◆ Excerpted data ◆
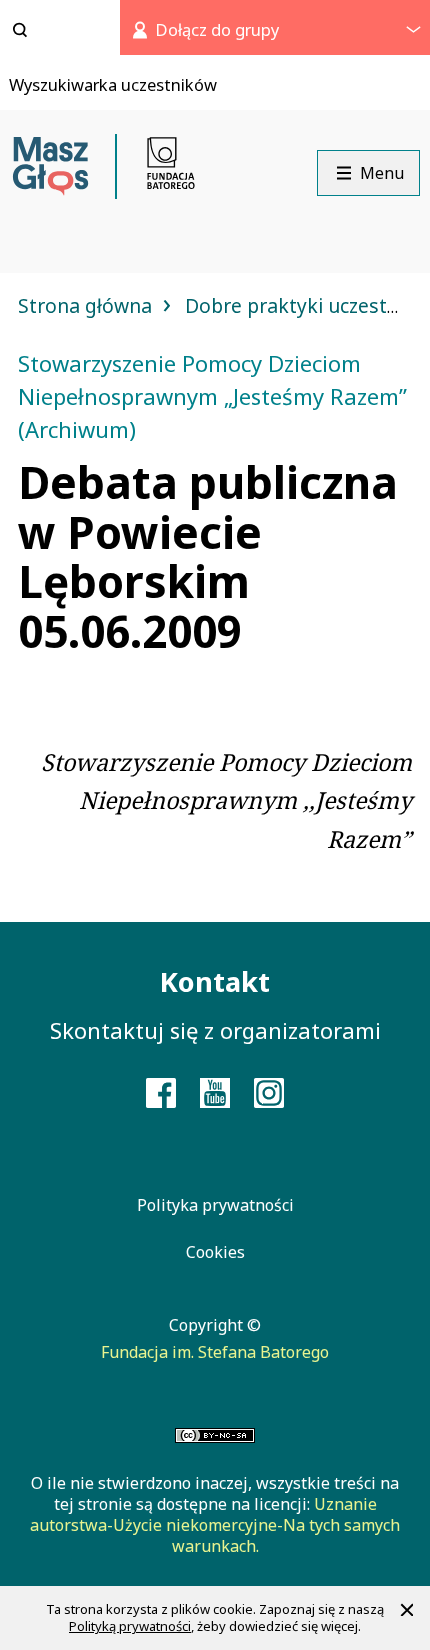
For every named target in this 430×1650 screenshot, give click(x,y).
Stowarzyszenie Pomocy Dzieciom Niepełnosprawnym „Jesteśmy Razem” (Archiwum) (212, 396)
---
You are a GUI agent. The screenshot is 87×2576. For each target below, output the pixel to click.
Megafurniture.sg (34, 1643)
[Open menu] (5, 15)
...
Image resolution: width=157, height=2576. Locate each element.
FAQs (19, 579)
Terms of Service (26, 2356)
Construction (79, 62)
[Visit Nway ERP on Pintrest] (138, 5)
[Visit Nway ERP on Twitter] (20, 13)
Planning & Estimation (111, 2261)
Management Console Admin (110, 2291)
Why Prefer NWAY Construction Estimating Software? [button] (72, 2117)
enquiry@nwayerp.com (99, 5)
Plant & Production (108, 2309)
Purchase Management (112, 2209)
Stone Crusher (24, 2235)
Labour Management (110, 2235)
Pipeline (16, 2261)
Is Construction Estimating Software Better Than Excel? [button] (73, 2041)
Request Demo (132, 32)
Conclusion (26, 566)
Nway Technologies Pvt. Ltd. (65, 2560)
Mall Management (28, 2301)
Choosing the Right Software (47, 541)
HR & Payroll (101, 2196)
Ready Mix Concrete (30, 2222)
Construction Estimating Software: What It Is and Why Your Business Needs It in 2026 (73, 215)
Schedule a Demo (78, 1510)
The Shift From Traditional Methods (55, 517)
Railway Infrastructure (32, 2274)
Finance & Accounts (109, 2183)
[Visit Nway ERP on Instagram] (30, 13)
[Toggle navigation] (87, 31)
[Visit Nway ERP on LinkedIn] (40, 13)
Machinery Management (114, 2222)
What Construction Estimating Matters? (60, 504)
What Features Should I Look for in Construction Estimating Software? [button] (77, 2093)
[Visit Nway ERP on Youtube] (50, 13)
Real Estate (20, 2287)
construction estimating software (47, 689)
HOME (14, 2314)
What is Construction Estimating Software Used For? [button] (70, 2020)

◆ What the task requires ◆
Please copy, exactly as written, every line in the listing above from the line with "enquiry@nwayerp.com (99, 5)" up to and including the line with "Construction Estimating Software: What".

◆ Task result ◆
enquiry@nwayerp.com (99, 5)
Plant & Production (108, 2309)
Purchase Management (112, 2209)
Stone Crusher (24, 2235)
Labour Management (110, 2235)
Pipeline (16, 2261)
Is Construction Estimating Software Better Than Excel? [button] (73, 2041)
Request Demo (132, 32)
Conclusion (26, 566)
Nway Technologies Pvt. Ltd. (65, 2560)
Mall Management (28, 2301)
Choosing the Right Software (47, 541)
HR & Payroll (101, 2196)
Ready Mix Concrete (30, 2222)
Construction Estimating Software: What It Is and Why Your Business Needs It in 2026 (73, 215)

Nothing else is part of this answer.